■ Given records ■

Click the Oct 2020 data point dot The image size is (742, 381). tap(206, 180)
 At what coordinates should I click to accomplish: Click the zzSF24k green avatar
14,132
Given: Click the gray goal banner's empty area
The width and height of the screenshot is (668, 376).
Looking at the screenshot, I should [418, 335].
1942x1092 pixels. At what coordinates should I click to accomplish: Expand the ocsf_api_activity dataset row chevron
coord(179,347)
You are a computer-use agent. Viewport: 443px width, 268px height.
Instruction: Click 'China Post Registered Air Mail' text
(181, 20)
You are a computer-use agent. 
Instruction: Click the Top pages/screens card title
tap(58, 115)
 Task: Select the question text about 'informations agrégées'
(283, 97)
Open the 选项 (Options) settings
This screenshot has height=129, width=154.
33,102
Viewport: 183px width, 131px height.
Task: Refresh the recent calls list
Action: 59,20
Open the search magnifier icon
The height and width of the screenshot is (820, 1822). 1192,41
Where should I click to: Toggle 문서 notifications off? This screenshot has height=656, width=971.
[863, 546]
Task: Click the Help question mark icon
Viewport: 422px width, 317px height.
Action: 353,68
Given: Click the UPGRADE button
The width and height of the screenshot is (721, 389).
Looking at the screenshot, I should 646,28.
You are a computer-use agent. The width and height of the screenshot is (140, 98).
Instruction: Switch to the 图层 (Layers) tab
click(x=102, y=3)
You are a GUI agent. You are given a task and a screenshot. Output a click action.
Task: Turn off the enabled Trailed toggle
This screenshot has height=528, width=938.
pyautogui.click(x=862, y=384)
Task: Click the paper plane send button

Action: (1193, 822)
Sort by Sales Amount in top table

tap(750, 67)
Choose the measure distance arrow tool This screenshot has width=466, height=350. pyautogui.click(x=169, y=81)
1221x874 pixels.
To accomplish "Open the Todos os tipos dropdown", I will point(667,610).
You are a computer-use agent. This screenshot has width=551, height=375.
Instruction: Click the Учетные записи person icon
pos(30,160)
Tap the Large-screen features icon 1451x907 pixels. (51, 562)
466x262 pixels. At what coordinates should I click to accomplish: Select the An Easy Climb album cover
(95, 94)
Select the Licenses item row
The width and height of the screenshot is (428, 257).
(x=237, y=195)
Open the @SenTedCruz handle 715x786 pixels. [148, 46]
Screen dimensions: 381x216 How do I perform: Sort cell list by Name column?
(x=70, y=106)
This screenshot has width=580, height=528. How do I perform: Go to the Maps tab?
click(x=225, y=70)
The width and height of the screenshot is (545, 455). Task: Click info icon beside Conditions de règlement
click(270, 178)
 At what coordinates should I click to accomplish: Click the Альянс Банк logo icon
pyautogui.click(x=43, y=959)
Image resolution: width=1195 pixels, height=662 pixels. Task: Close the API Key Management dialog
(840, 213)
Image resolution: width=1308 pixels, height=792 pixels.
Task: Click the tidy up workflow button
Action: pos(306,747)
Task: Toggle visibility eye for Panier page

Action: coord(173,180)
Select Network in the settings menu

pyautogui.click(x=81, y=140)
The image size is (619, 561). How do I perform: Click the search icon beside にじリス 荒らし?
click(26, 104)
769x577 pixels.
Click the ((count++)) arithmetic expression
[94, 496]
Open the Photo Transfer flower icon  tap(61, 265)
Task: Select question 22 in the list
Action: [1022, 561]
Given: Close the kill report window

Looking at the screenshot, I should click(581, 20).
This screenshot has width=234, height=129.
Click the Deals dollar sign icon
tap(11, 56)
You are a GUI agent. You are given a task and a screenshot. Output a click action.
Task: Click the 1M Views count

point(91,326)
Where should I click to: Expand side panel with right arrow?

■ Set task ■
Copy out the rows word for word, from the very first one down to and including the line that contains "Tap the Large-screen".

■ Answer in full ■
Click the Oct 2020 data point dot The image size is (742, 381). tap(206, 180)
 At what coordinates should I click to accomplish: Click the zzSF24k green avatar
14,132
Given: Click the gray goal banner's empty area
The width and height of the screenshot is (668, 376).
Looking at the screenshot, I should [418, 335].
1942x1092 pixels. At what coordinates should I click to accomplish: Expand the ocsf_api_activity dataset row chevron
coord(179,347)
You are a computer-use agent. Viewport: 443px width, 268px height.
Instruction: Click 'China Post Registered Air Mail' text
(181, 20)
You are a computer-use agent. 
Instruction: Click the Top pages/screens card title
tap(58, 115)
 Task: Select the question text about 'informations agrégées'
(283, 97)
Open the 选项 (Options) settings
This screenshot has height=129, width=154.
33,102
Viewport: 183px width, 131px height.
Task: Refresh the recent calls list
Action: 59,20
Open the search magnifier icon
The height and width of the screenshot is (820, 1822). 1192,41
Where should I click to: Toggle 문서 notifications off? This screenshot has height=656, width=971.
[863, 546]
Task: Click the Help question mark icon
Viewport: 422px width, 317px height.
Action: 353,68
Given: Click the UPGRADE button
The width and height of the screenshot is (721, 389).
Looking at the screenshot, I should 646,28.
You are a computer-use agent. The width and height of the screenshot is (140, 98).
Instruction: Switch to the 图层 (Layers) tab
click(x=102, y=3)
You are a GUI agent. You are given a task and a screenshot. Output a click action.
Task: Turn off the enabled Trailed toggle
This screenshot has height=528, width=938.
pyautogui.click(x=862, y=384)
Task: Click the paper plane send button

Action: (1193, 822)
Sort by Sales Amount in top table

tap(750, 67)
Choose the measure distance arrow tool This screenshot has width=466, height=350. pyautogui.click(x=169, y=81)
1221x874 pixels.
To accomplish "Open the Todos os tipos dropdown", I will point(667,610).
You are a computer-use agent. This screenshot has width=551, height=375.
Instruction: Click the Учетные записи person icon
pos(30,160)
Tap the Large-screen features icon 1451x907 pixels. (51, 562)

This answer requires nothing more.